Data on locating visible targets
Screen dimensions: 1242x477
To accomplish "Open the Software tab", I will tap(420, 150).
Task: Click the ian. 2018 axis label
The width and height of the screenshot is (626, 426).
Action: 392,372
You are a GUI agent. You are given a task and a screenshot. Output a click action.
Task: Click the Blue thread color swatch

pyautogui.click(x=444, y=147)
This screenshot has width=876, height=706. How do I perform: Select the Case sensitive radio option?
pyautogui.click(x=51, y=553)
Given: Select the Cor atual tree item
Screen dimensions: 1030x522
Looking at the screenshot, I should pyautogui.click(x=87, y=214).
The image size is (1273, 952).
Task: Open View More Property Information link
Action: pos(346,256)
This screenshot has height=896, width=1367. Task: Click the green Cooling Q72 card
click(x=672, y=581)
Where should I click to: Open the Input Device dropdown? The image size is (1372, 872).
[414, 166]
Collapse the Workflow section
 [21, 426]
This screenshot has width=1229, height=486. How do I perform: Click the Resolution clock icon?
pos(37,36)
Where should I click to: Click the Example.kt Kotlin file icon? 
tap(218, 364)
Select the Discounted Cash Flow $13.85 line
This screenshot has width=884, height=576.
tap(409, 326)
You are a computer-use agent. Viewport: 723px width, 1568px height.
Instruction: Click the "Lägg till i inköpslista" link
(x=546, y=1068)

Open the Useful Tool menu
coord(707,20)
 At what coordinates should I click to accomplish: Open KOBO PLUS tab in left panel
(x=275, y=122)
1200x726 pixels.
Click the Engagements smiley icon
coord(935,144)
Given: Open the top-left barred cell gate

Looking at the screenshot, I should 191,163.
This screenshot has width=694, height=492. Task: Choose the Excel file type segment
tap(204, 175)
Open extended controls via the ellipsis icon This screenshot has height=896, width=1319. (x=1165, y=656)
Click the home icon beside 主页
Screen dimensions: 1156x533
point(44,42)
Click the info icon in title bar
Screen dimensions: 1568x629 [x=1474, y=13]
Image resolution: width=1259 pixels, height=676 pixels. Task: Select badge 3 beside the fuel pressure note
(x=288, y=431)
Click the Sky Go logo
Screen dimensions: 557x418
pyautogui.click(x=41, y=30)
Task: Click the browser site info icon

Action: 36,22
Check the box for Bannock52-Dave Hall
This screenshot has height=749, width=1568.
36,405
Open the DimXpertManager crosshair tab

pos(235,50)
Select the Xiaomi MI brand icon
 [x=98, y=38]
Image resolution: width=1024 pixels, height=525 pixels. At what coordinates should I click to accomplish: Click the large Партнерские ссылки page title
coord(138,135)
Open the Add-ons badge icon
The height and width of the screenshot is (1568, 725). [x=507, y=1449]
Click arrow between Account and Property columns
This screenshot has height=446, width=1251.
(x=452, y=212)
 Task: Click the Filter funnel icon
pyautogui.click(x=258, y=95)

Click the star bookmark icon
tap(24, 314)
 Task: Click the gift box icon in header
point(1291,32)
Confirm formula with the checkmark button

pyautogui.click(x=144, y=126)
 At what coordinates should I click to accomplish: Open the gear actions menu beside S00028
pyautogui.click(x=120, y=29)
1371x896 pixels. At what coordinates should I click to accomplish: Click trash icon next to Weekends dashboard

The task:
Rewrite the listing starting at its first line and ending at the line that contains "Action: 392,372", both included, and offset every click coordinate by adding 77 to it.

Finished exercise:
Screen dimensions: 1242x477
To accomplish "Open the Software tab", I will tap(497, 227).
Task: Click the ian. 2018 axis label
The width and height of the screenshot is (626, 426).
Action: 469,449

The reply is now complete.